When I last reported to you on my Lean In circle, I was feeling pretty stoked about how several of our group’s members had asked for and received raises. Since then, my circle of Brooklyn-based twenty- and thirtysomething professional ladies have continued to follow the curriculum provided by Sheryl Sandberg’s nonprofit. We meet about once a month and either watch and discuss an education video provided by the organization, or two members share a larger issue or dilemma they are facing in the workplace.
The latest meeting’s topic was “harnessing the power of stories.” We all found the video a little basic and the discussion questions a bit vague, so we ended up veering off the stock curriculum (sorry, Sheryl!) and came up with a storytelling exercise for ourselves. With performance review season upon us, we challenged ourselves in two minutes to tell the story of what we do at work and what we have accomplished in our current jobs.
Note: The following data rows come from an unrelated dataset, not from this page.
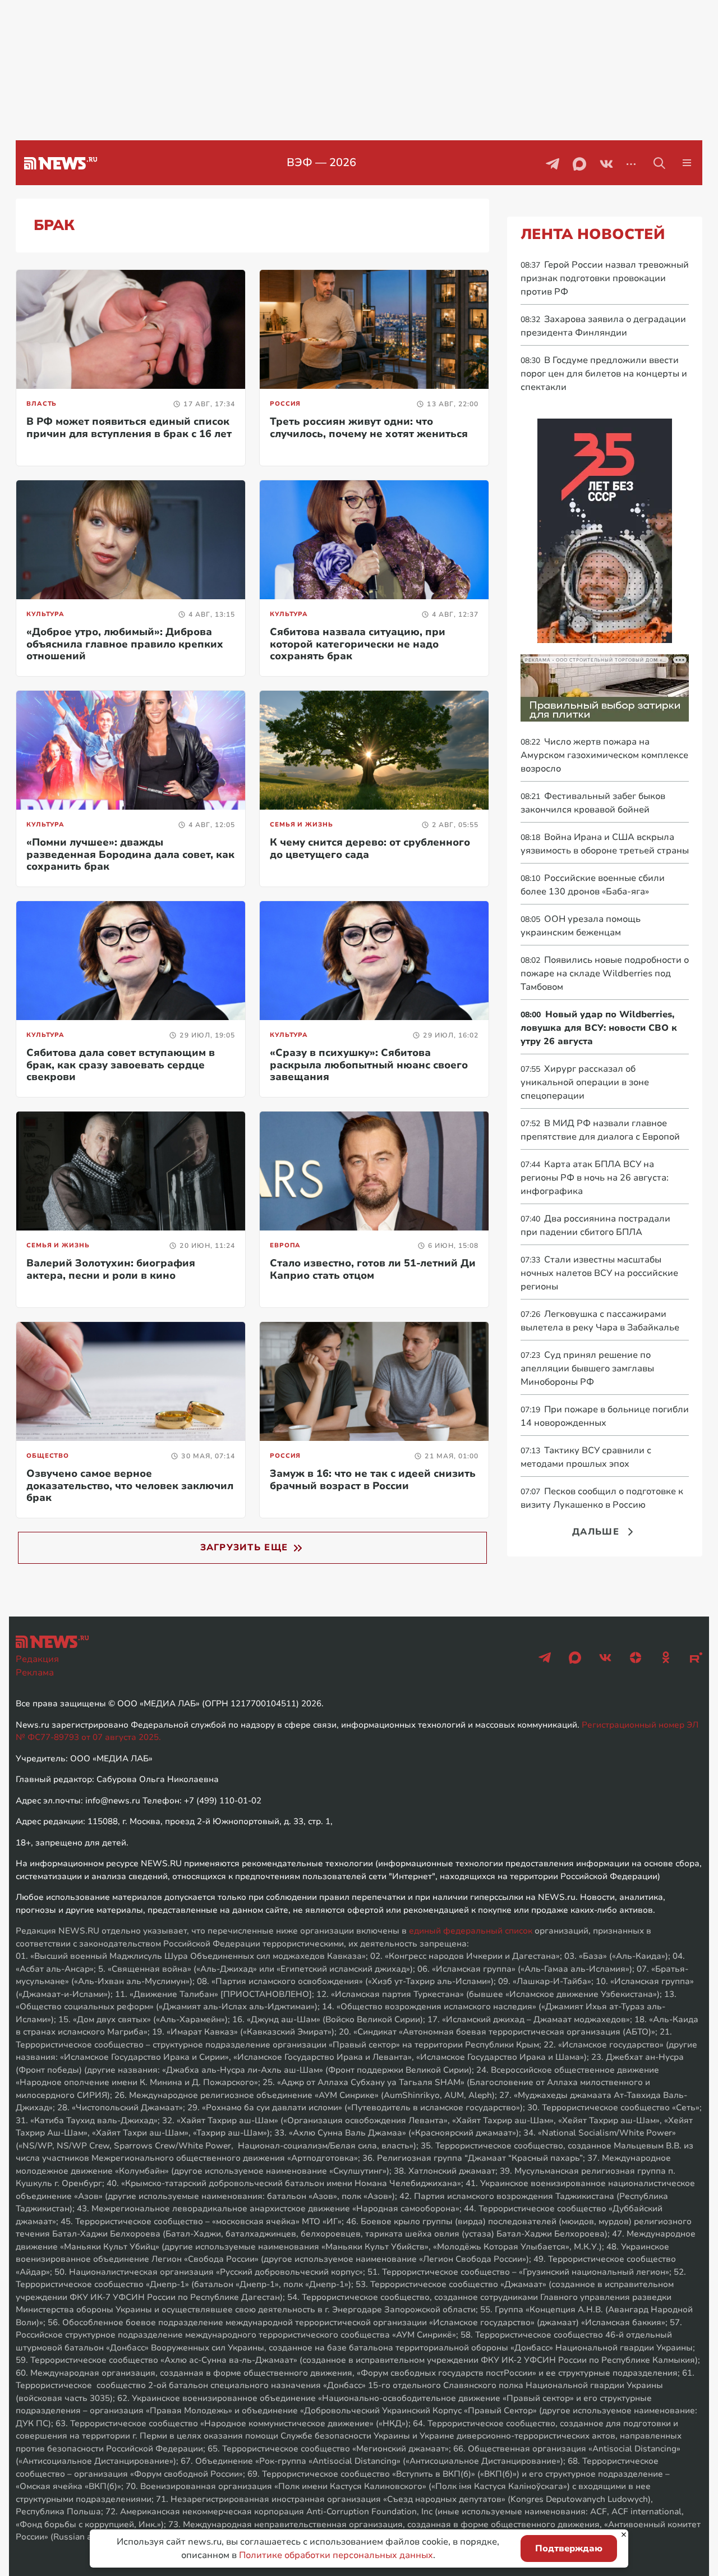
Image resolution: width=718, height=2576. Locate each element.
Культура (45, 614)
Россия (285, 404)
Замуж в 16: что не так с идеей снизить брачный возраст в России (373, 1480)
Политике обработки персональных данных (336, 2555)
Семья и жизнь (301, 824)
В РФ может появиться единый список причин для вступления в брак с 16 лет (129, 427)
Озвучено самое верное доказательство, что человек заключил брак (129, 1485)
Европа (285, 1245)
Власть (41, 404)
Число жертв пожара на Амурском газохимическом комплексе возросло (604, 755)
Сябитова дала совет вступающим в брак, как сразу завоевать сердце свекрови (120, 1064)
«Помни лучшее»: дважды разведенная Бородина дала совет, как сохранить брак (130, 854)
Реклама (35, 1672)
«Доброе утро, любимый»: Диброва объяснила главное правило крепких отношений (124, 644)
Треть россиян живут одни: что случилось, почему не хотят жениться (369, 427)
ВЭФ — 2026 (321, 162)
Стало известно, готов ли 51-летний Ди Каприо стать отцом (373, 1269)
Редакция (37, 1659)
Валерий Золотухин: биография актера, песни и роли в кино (110, 1269)
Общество (47, 1456)
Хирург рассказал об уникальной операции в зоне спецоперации (585, 1082)
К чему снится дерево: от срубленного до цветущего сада (370, 848)
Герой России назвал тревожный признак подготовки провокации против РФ (605, 278)
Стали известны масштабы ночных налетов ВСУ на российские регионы (599, 1273)
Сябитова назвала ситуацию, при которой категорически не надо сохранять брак (357, 644)
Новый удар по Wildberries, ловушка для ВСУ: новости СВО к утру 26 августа (599, 1028)
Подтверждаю (568, 2548)
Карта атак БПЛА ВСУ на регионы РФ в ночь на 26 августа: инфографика (595, 1177)
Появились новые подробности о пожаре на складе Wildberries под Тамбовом (605, 973)
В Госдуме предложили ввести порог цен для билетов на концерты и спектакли (604, 373)
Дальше (595, 1532)
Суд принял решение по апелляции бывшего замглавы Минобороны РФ (587, 1368)
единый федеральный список (470, 1930)
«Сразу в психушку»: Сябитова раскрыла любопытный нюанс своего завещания (369, 1064)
As we took turns, a clear pattern began to emerge—a number of people in the group did a great job articulating all sorts of things about their companies and work situations while completely downplaying their own accomplishments.
One woman described in detail the wide range of tasks her boss handled, but described her own role only as a footnote—talking about herself as someone who her superior “offloaded” to, rather than highlighting all of the tasks she successfully manages on her own. Another woman described her rise in an organization from intern to a senior position as a chain of events that just sort of happened, rather than confidently explaining how her skills got her promoted several times. I even did this myself. I clearly articulated lots of great things that have happened at Slate since I started three years ago, but I didn’t really mention the projects I’ve led or the role I played in these successes.
This was a very eye-opening experience as we pointed this out to one another. I don’t think any of us went into the exercise attempting to be modest or coy. It was genuinely hard for many of us to speak clearly and confidently about our professional accomplishments, even in a supportive, low-stakes environment where the goal is to encourage professional accomplishment itself.
In Sandberg’s book, she highlights the many studies that have found women consistently give themselves lower self-evaluation scores, are less likely to think of themselves as “very qualified” and have an even harder time articulating their accomplishments in front of other people. “Ask a man to explain his success and he will typically credit his own innate qualities and skills,” Sandberg writes. “Ask a woman the same question and she will likely attribute her success to external factors, insisting she did well because ‘she worked really hard,’ or ‘got lucky’ or ‘had help from others.’ ”
It was stark to see our group fall so firmly into this trap and valuable as I go into my performance review. I’ll let you know what happens next.